Quem poderia investigar a compra de votos? Caso o empresário bolsonarista fosse indiciado por violar a lei eleitoral, quem conduziria a investigação seria o Ministério Público Eleitoral da zona de votação onde ocorreu a compra de votos.

Mas e o candidato que foi favorecido pela compra de votos? Se o candidato beneficiado concordar ou tomar conhecimento da compra de votos e não acionar a Justiça Eleitoral, ele pode ter a candidatura ou o mandato cassados pelo TSE, além de receber uma multa de R$ 50 mil.

Quando uma pessoa compra votos em favor de algum político, dois processos correm em paralelo: um na esfera criminal e outro na Justiça Eleitoral. No segundo caso, a investigação deve descobrir se o candidato sabia, autorizou ou consentiu com o crime, e um inquérito poderia ser conduzido pela PGR (Procuradoria-Geral da República) a pedido de um partido, coligação ou outro candidato, explica Neisser.

E do ponto de vista do trabalho? Uma empresa que bonifica ou premia funcionários que votam em um candidato está sujeita a processos dos empregados por danos morais coletivos, punições por parte de Sindicatos e investigação do MPT (Ministério Público do Trabalho), observa a advogada trabalhista Fernanda Garcez, da Abe Advogados.

Garcez elenca que a empresa ou empresário estaria ferindo o princípio da isonomia ao privilegiar apenas uma parcela de seus funcionários de forma seletiva. "Não apenas isso, mas a empresa estaria ferindo princípios constitucionais de cada cidadão, como direito ao voto secreto e à liberdade política. É um risco para a própria democracia", pontua a advogada.

A Justiça do Trabalho pode agir? Como no caso das transgressões à Lei Eleitoral, o MPT poderia abrir uma investigação sobre o caso. Após essa etapa de coleta de provas, caso ficasse comprovado que a empresa comprou votos, o órgão poderia pedir um TAC (Termo de Ajustamento de Conduta), ou ingressar com uma Ação Civil Pública contra a empresa.

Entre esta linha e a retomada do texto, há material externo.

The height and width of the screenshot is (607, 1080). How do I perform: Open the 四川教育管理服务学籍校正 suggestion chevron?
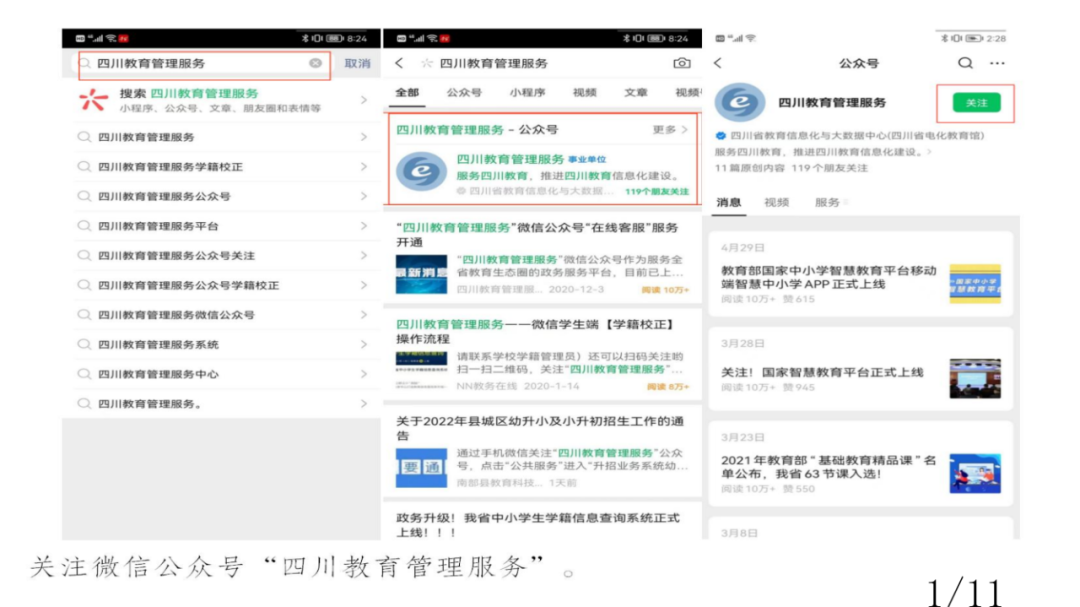pos(363,167)
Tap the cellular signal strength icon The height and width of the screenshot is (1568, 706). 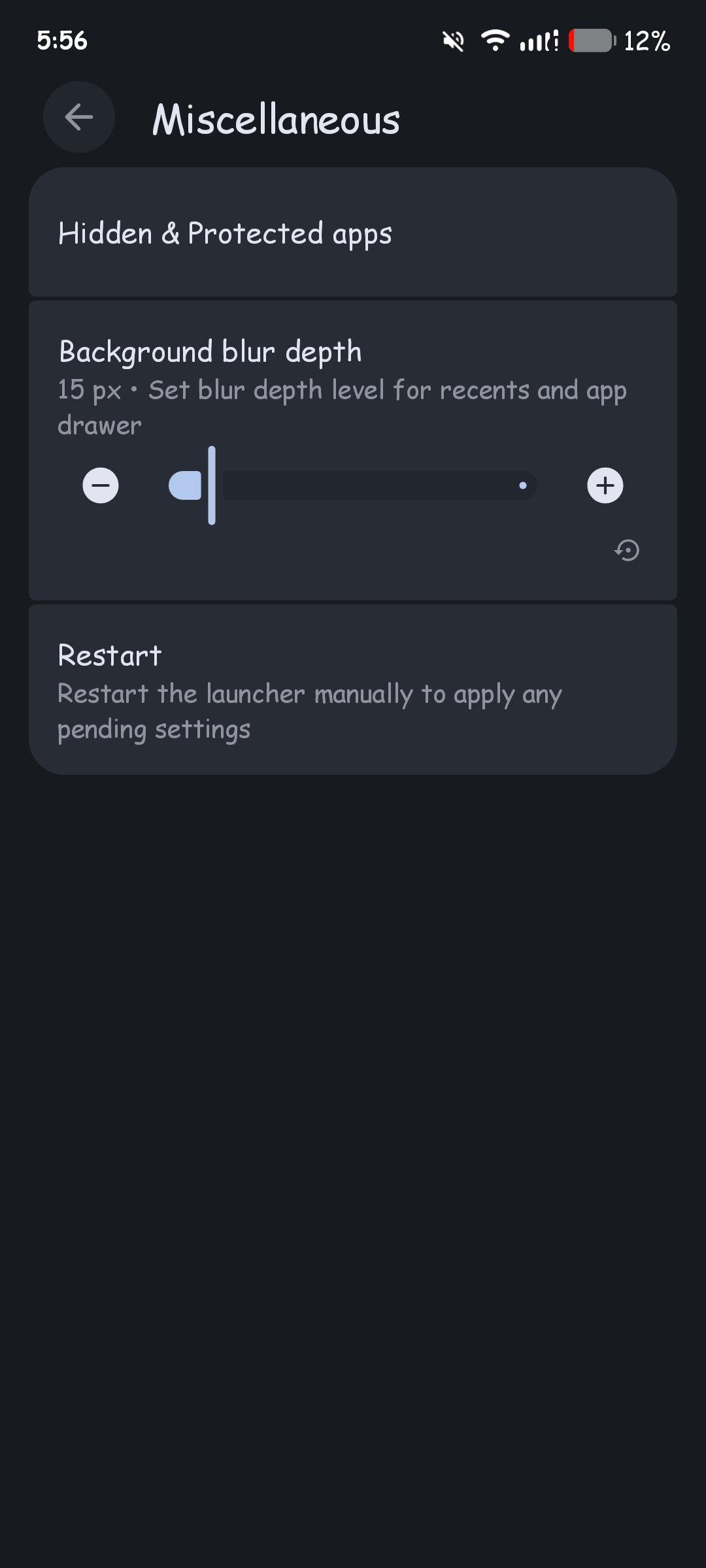point(539,41)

Por fim, caso condenada, a empresa poderia pagar uma multa por danos morais. Ela pode variar de acordo com o tamanho da empresa e dos danos sofridos. No caso de grandes empresas, cita Fernanda Garcez, o MPT costuma impor uma multa proporcional ao tamanho do infrator.

"Por outro lado, diante da liberdade de expressão, esse tipo de fato deve ser sempre muito bem analisado antes de qualquer providência contundente contra a empresa", diz Luis Henrique Borrozzino, advogado do trabalho e membro das Comissões de Direito do Trabalho da OAB/SP. "Afinal de contas, o cenário político vive em intensa turbulência e qualquer tipo de fala ou bandeira levantada é objeto de críticas e severas acusações, muitas vezes, sem fundamento."

Já houve punição em casos semelhantes? Em maio deste ano, a empresa Havan foi condenada a indenizar em R$ 30 mil uma mulher que trabalhava na varejista em 2018 e se sentiu coagida a votar conforme as preferências do dono da companhia, Luciano Hang.

Segundo a decisão do Tribunal Regional do Trabalho da 2ª Região, as pressões de Hang se enquadram em "utilização do poder diretivo do dono" da Havan para "induzir seus empregados a votarem em seu candidato", Bolsonaro. Ao UOL, a companhia disse que entrará com "o recurso devido ao TST (Tribunal Superior do Trabalho)".

Em 2018, o empresário publicou ao menos dois vídeos afirmando que, caso Bolsonaro fosse derrotado no pleito de 2018, as lojas da Havan corriam risco de fechar e deixar milhares de pessoas sem emprego.